The Shan Speaks: Notes from the Small but Wise

Monday, January 30, 2006

Sitting Shiva

Wendy Wasserstein died yesterday. She was 55 and her daughter, Lucy, is 6. As someone who's been there and done that, my heart goes out to that girl. Kiddo, you didn't do anything wrong, and it will be O.K. When, I can't tell you. You'll miss her next month and then you'll miss her in a completely different way when you're 12, 19, 25 and so on. Grief can take a lifetime. If I could give you a great big hug, I would. And if the company of a total stranger could make you feel a little better, then sign me up.
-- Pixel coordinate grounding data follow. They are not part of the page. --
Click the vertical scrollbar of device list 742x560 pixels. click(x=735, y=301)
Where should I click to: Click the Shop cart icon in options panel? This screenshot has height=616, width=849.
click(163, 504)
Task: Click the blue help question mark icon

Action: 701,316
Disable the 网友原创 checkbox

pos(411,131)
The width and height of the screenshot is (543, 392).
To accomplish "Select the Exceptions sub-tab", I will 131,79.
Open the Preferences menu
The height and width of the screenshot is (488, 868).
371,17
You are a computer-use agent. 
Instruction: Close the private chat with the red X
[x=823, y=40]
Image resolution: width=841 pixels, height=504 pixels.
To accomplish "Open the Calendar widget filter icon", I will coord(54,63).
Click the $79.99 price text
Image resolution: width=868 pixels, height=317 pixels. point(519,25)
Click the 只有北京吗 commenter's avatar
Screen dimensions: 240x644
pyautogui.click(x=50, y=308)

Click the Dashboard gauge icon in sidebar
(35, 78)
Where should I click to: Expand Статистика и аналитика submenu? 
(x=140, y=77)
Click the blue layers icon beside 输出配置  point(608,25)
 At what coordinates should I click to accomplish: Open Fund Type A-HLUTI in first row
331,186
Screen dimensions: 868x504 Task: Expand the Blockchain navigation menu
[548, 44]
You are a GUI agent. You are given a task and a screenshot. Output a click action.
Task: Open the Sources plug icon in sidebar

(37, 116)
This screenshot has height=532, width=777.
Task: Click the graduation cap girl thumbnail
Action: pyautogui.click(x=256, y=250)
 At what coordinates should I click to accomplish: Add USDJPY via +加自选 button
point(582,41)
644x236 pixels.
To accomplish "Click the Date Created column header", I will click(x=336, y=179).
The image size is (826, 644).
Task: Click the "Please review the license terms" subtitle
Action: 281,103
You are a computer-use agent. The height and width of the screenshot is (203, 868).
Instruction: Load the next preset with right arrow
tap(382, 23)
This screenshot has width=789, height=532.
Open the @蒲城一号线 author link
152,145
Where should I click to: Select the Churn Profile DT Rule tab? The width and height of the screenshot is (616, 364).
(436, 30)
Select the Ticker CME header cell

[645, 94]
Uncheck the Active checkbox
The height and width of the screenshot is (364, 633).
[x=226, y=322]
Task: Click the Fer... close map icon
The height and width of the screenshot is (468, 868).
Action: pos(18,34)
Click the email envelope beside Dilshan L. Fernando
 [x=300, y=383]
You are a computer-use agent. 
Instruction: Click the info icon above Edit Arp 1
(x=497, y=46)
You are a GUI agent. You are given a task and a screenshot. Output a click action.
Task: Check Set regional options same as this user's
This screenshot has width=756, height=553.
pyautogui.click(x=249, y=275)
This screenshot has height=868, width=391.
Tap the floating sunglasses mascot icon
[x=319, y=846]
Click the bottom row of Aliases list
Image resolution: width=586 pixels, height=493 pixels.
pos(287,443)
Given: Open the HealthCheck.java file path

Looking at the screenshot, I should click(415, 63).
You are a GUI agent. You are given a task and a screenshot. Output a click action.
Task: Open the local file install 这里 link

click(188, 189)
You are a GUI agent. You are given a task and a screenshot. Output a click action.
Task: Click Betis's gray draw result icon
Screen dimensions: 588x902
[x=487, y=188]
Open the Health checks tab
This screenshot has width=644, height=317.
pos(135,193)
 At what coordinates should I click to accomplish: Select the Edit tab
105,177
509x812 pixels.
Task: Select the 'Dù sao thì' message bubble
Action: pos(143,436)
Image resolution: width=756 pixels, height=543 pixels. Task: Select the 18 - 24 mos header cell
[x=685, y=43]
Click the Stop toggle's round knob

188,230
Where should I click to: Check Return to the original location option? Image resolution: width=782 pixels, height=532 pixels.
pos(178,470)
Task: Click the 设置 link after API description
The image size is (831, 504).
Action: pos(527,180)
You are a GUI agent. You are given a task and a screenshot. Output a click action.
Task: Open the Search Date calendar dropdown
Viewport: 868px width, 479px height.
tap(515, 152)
On a lighter note, turn that frown upside down! Wasserstein was hysterical and self-effacing and often times brilliant. Hello Pulitzer! I've lost my favorite Jew. (Judy Gold, all rests on you, baby!) To me, she was a female Woody Allen, except with a soul and a conscience. By watching and reading her plays, I got to peek into a world I never would have seen otherwise. I was a 17 year-old shiksa before I was introduced to Wendy Wasserstein. Hers was the first "Jewish humor" I ever understood. I could actually identify with her characters. I might have felt a connection to her material because it was obviously written for chicks by a chick, not any of that Aurthur Miller crap. But having had the time to think about it, I think I loved her characters because the were such human women, always candid with fabulous, sharp wit to match the honesty. They has neurosis and bad hair days, shrinks and over-bearing mothers. And they talked about it! In my family, if your uterus fell out during Easter dinner, you shut up about it and prayed that it didn't stain the linen table cloth. In her seat at the Tony's, which I never missed, Wasserstein always looked like a normal lady, and I loved it. "Theater people" are sometimes intimidating and ridiculous. Oh, the Tommy Tune nightmares of my youth! But not her.

Any woman who could write so well that thousands of theater go-ers bought Glen Close and Joan Allen as Jewish, could probably 'Jewishize' Kristin Chenoweth. Or my Grandma Ennis. If you knew Grandma Ennis, bless her soul, that would be really, really funny. In heaven, she's busting a gut. Look her up when you get there, Ms. Wasserstein. She, too, is a hoot and a real normal lady.